The problem is that a “computation” is not a mathematical one. In mathematics, the result of a computation is constant over time.
On the Web, the resource you requested yesterday may be different if you request it today. Think about the weather forecast, for example. It all boils down to two related concepts: freshness and staleness.
A fresh response is one whose age has not yet exceeded its freshness lifetime. Conversely, a stale response is one where it has.
A response’s freshness lifetime is the length of time between its generation by the origin server and its expiration time. An explicit expiration time is the time at which the origin server intends that a stored response can no longer be used by a Cache without further validation, whereas a heuristic expiration time is assigned by a Cache when no explicit expiration time is available. A response’s age is the time that has passed since it was generated by, or successfully validated with, the origin server.

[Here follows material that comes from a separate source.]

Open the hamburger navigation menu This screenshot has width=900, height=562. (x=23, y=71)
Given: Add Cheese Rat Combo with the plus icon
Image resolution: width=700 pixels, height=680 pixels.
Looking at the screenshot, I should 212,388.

When a response is “fresh” in the cache, it can be used to satisfy subsequent requests without contacting the origin server, thereby improving efficiency.

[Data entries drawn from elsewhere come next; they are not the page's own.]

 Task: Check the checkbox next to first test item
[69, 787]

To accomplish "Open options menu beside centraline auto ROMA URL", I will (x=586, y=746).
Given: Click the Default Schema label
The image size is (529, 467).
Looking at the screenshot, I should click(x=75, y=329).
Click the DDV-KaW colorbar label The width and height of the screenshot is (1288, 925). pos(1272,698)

Early Web resource caching
Remember that the WWW was relatively simple at its beginning compared to nowadays. The client would send a request, and the server would return the requested resource. When the resource was a page, whether it was a static page or a server-rendered page was unimportant. Hence, early client-side caching was pretty “rustic”.
The first specification of Web caching is defined in RFC 7234, aka HTTP/1.1 Caching, in 2014. Note that it has been superseded by RFC 9111 since 2022.

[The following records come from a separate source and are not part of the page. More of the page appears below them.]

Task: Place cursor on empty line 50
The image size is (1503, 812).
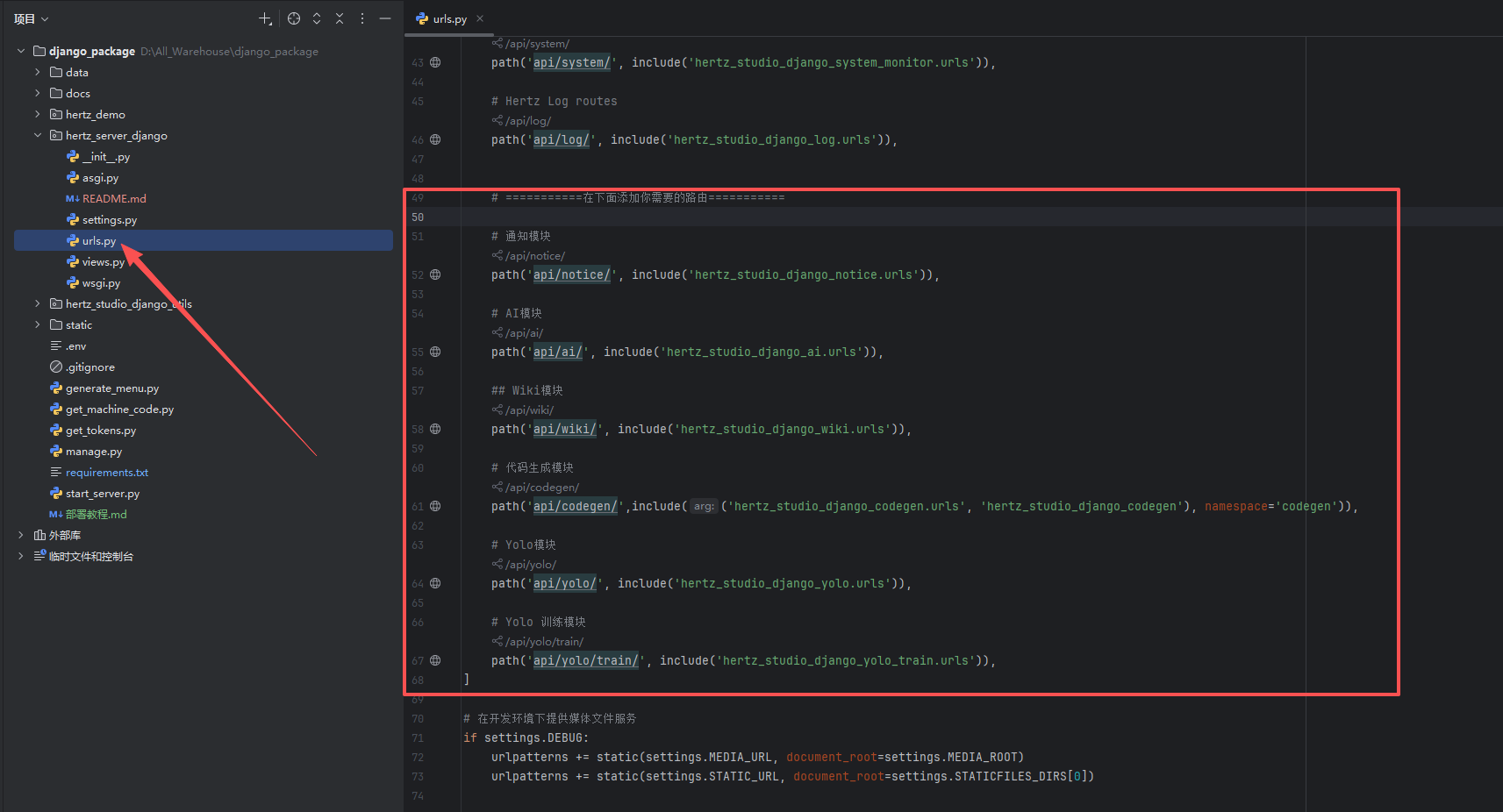Action: pos(702,217)
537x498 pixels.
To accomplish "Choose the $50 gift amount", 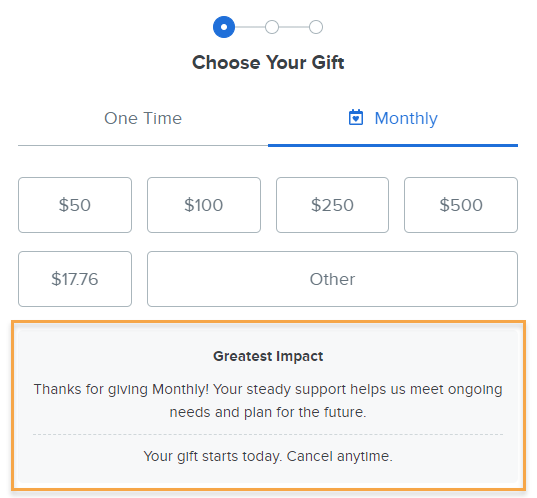I will click(75, 205).
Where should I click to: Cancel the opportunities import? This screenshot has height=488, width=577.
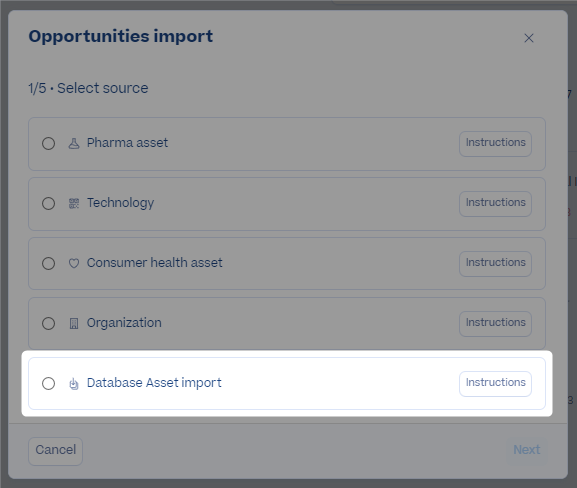pyautogui.click(x=56, y=451)
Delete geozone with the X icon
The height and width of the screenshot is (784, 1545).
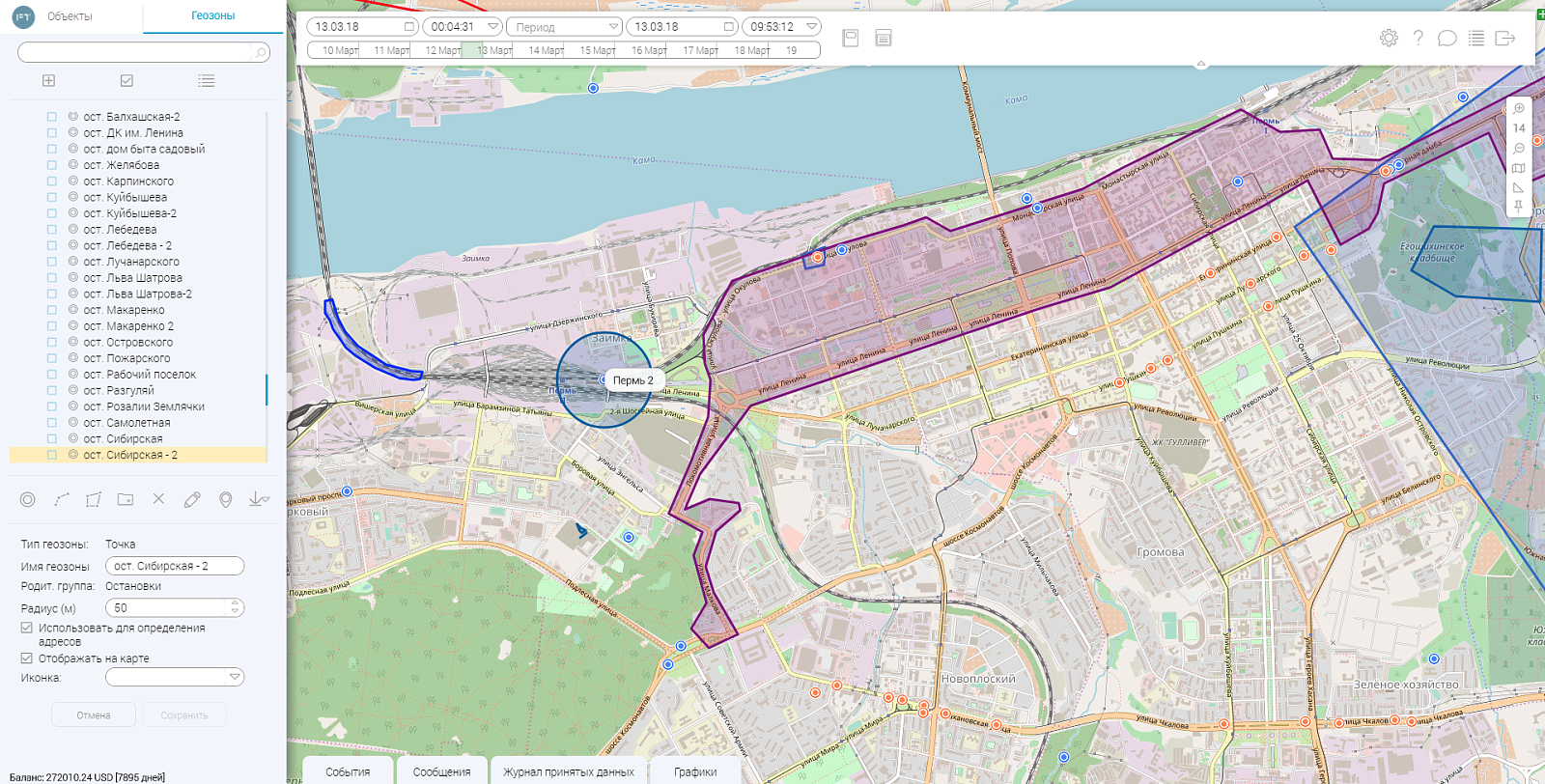coord(158,499)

I won’t talk here about the Pragma HTTP header since it’s deprecated. The most straightforward cache management is through the Expire response header. When the server returns the resource, it specifies after which timestamp the cache is stale. The browser has two options when a cached resource is requested:
Either the current time is before the expiry timestamp: the resource is considered fresh, and the browser serves it from the local cache
Or it’s after: the resource is considered stale, and the browser requires the resource from the server as it was not cached
The benefit of Expire is that it’s a purely local decision. It doesn’t need to send a request to the server. However, it has two main issues:
The decision to use the locally cached resource (or not) is based on heuristics. The resource may have changed server-side despite the Expiry value being in the future, so the browser serves an out-of-date resource. Conversely, the browser may send a request because the time has expired, but the resource hasn’t changed.
Moreover, Expire is pretty basic. A resource is either fresh or stale; either return it from the Cache or send the request again. We may want to have more control.
Cache-Control to the rescue
The Cache-Control header aims to address the following requirements:
Never cache a resource at all
Validate if a resource should be served from the cache before serving it
Can intermediate caches (proxies) cache the resource?
Cache-Control is an HTTP header used on the request and the response. The header can contain different directives separated by commas. Exact directives vary depending on whether they’re part of the request or the response.
All in all, Cache-Control is quite complex. It might be well the subject of a dedicated post; I won’t paraphrase the specification.
However, here’s a visual help on how to configure Cache-Control response headers.
The Cache Control page of Mozilla Developer Network has some significant use cases of Cache-Control, complete with configuration.
As Expire, Cache-Control is also local: the browser serves the resource from its cache, if needed, without any request to the server.
Last-Modified and ETag
To avoid the risk of serving an out-of-date resource, the browser must send a request to the server. Enters the Last-Modified response header. Last-Modified works in conjunction with the If-Modified-Since request header:
The If-Modified-Since request HTTP header makes the request conditional: the server sends back the requested resource, with a 200 status, only if it has been last modified after the given date. If the resource has not been modified since, the response is a 304 without any body; the Last-Modified response header of a previous request contains the date of last modification. Unlike If-Unmodified-Since, If-Modified-Since can only be used with a GET or HEAD.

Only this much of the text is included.